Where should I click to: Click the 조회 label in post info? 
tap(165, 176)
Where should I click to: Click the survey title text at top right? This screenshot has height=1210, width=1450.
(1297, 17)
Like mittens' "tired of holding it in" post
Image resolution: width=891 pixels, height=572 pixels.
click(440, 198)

-- -- --

To do:
Without omitting anything, reproduce the whole of the data.

Result of the task:
Where should I click to: Click the 조회 label in post info? 
tap(165, 176)
Where should I click to: Click the survey title text at top right? This screenshot has height=1210, width=1450.
(1297, 17)
Like mittens' "tired of holding it in" post
Image resolution: width=891 pixels, height=572 pixels.
click(440, 198)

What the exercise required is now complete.